7 May 2004, 12:31  Dollar Gains on Expectations U.S. Economy Added Jobs in April

The dollar rose for a second day against the euro and the yen on expectations a government report today will show the U.S. economy added jobs for an eighth month, moving the Federal Reserve closer to raising interest rates. ``The Fed is waiting for more confirmation of job creation before hiking rates,'' said Niels Christensen, a currency strategist in Paris at Societe Generale SA. ``That would definitely mean a stronger dollar.''
Some traders also sold the yen on concern the Chinese government's efforts to slow economic growth and prevent an acceleration in inflation will curb demand for Japanese exports, said Toshi Honda, a currency strategist in London at Mizuho Corporate Bank. The Nikkei 225 Stock Average fell 1.2 percent. Against the euro, the dollar rose to $1.2045 at 9:04 a.m. in London, from $1.2083 late yesterday in New York, according to EBS, an electronic foreign-exchange dealing system. The U.S. currency appreciated to 110.59 yen, from 109.79. The dollar had its biggest gain against the euro in two weeks yesterday after weekly U.S. jobless claims dropped to the fewest since October 2000. The U.S. currency may gain to $1.1760 in the next few weeks, said Christensen at Societe Generale, which predicts non-farm payrolls grew by as much as 225,000. ``The U.S. dollar's run isn't over,'' said David Mozina, currency strategist in Sydney at ABN Amro Holding NV.
Employment Growth
American employers added 170,000 jobs last month, according to the median estimate of 75 economists surveyed by Bloomberg News. The Labor Department will release the figures at 8:30 a.m. in Washington. Factory employment may show the first gain since July 2000. Futures markets showed traders priced in a greater chance the Fed will raise its target rate from 1 percent next quarter. The yield on the September Eurodollar futures contract yesterday rose to 1.80 percent, the highest since early January, from 1.75 percent. The contract settles at the three-month London interbank offered rate, or Libor, which has averaged 0.22 percentage point more than the Fed's target the past 10 years.

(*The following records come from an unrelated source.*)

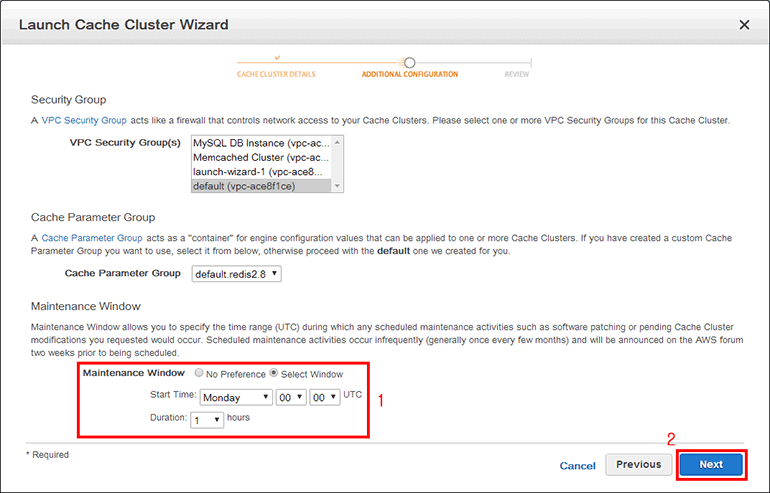Image resolution: width=770 pixels, height=493 pixels.
Task: Open the Start Time day dropdown
Action: (x=235, y=397)
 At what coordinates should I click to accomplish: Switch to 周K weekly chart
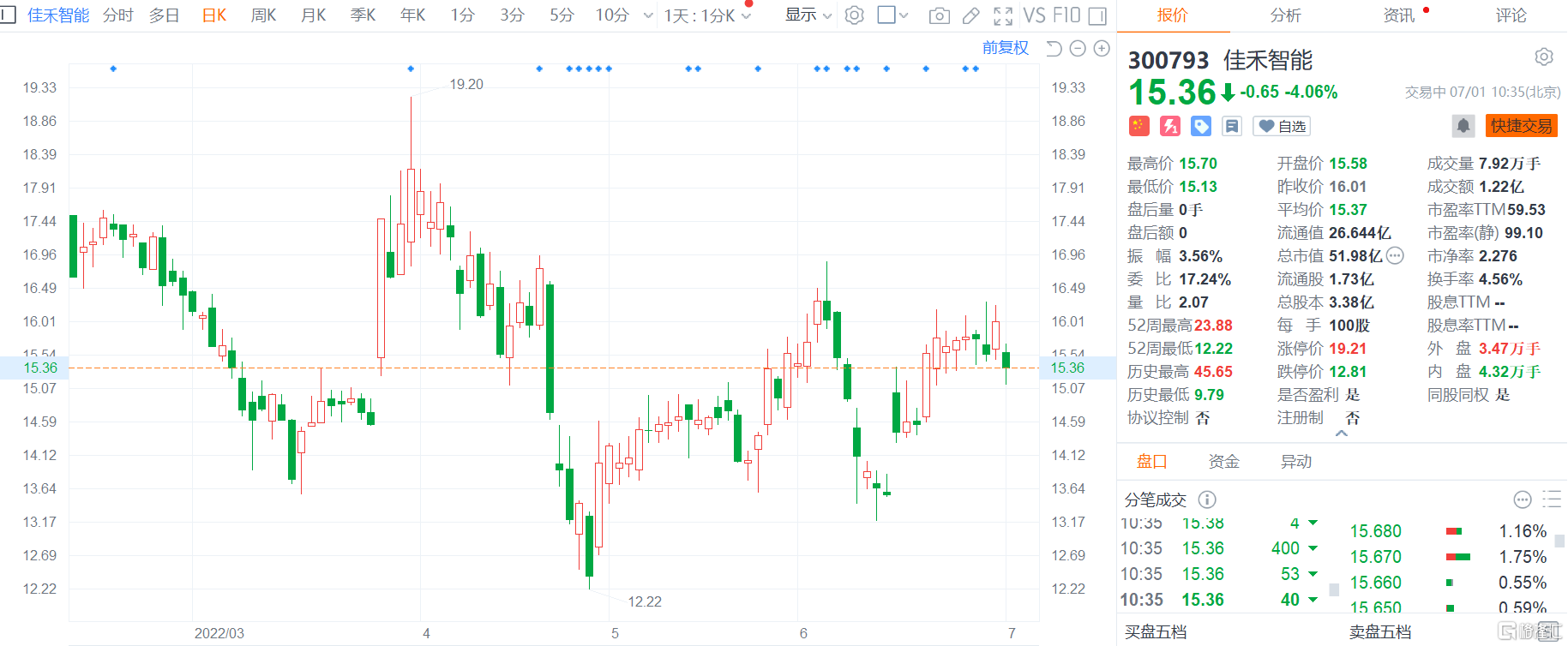pos(263,15)
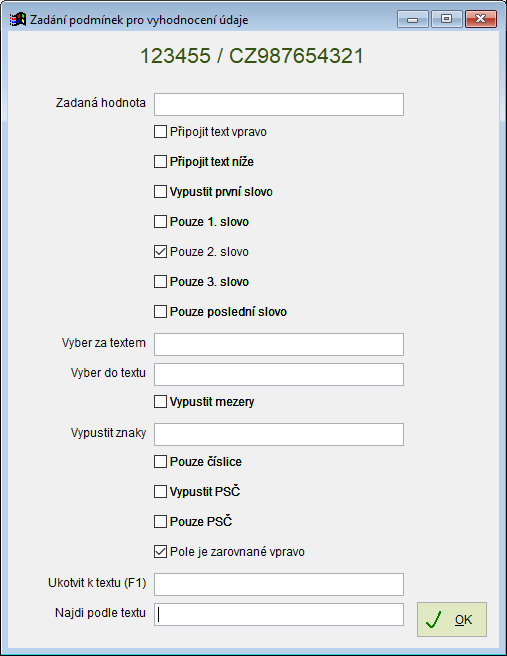507x656 pixels.
Task: Check the Vypustit mezery option
Action: tap(160, 402)
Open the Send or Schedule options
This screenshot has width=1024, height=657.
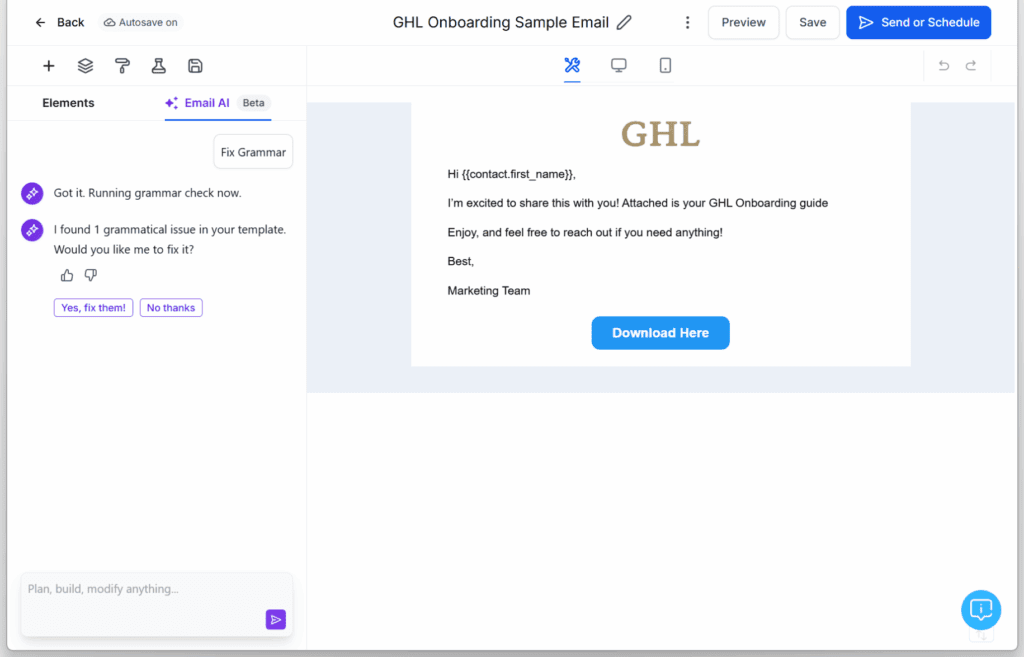[918, 22]
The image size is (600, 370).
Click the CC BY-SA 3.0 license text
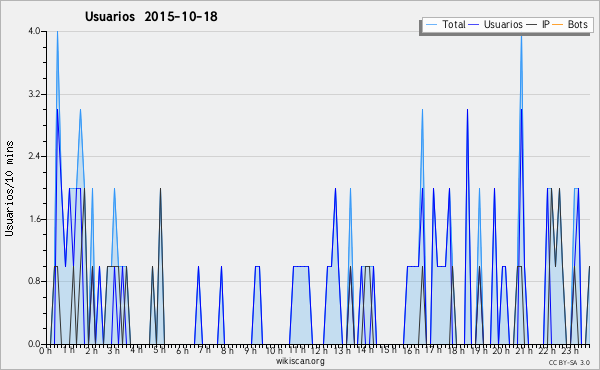[569, 362]
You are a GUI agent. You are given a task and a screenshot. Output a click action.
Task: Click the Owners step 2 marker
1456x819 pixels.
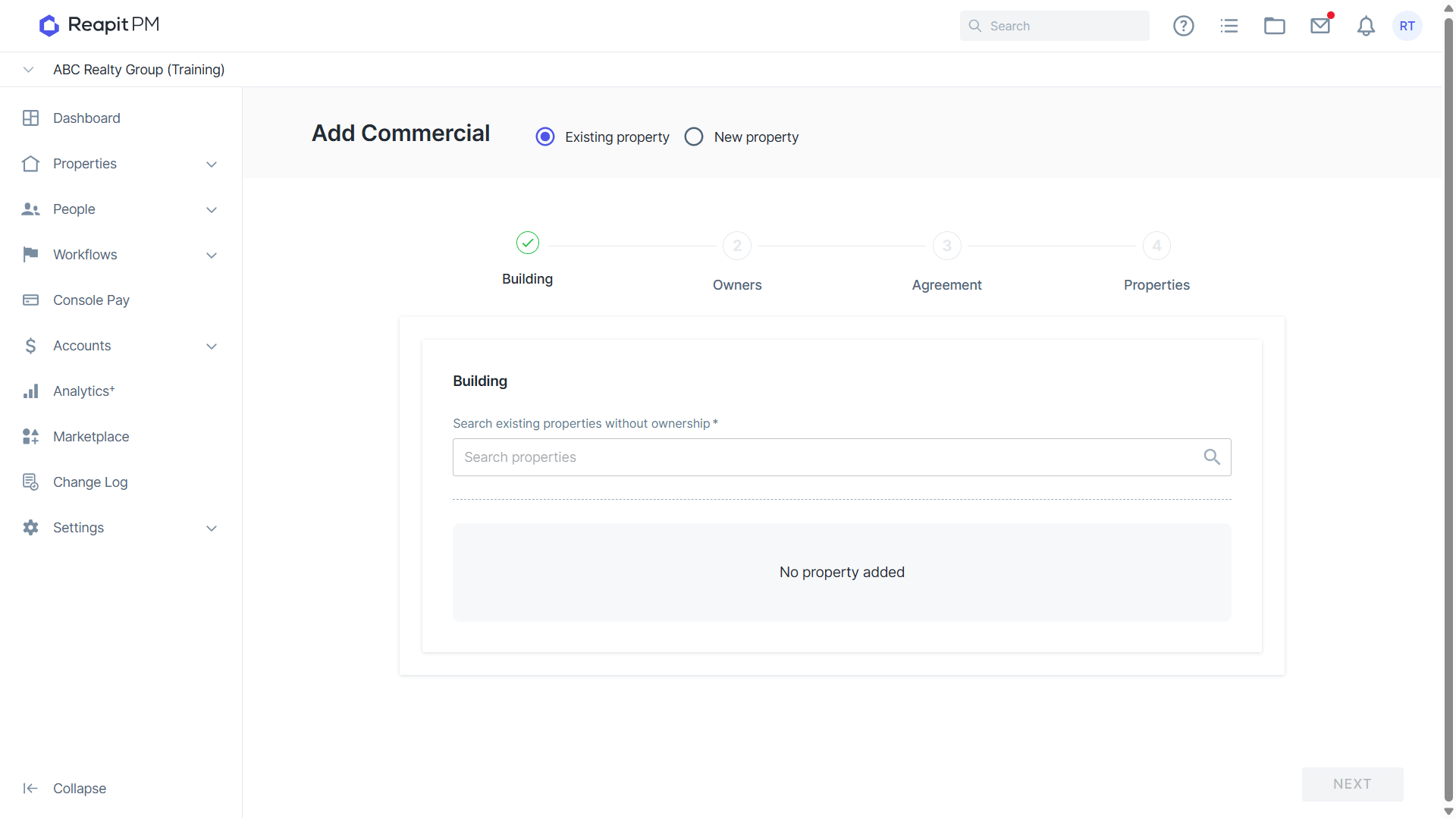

Higher rates may increase the yield advantage offered by U.S. debt compared with that in Europe. U.S. 10-year note yields are about 0.36 percentage point above those on 10-year German government debt. The U.S. premium this week reached its highest since 2001, giving investors another reason to buy dollars. ``Anything weaker than a 100,000 increase would wane interest rate prospects,'' Honda said in an interview. ``We are still bearish on the dollar.''
`Too Fast'
Japan's currency also fell on concern exports, which accounted for a quarter of Japan's economic expansion in the fourth quarter, will slow. China was the destination for 12 percent of Japan's exports last year, up a third from 2002. Chinese President Hu Jintao called on local officials to rein in ``too fast'' fixed-asset investment growth, the state-run Xinhua News Agency reported on its Web site. Fed Chairman Alan Greenspan yesterday said growth in China will slow. The Nikkei has dropped 6 percent in the past five trading days. ``There is no doubt that talk about China reducing growth is raising concerns about Japan's recovery and that is negative for the yen,'' said Societe Generale's Christensen. China has told banks to curb lending for makers of cars, cement and steel to stem economic growth, which was at a 9.7 percent annual pace in the first quarter. The central bank decided to raise borrowing costs by half a percentage point, the South China Morning Post reported last week, citing unidentified bankers.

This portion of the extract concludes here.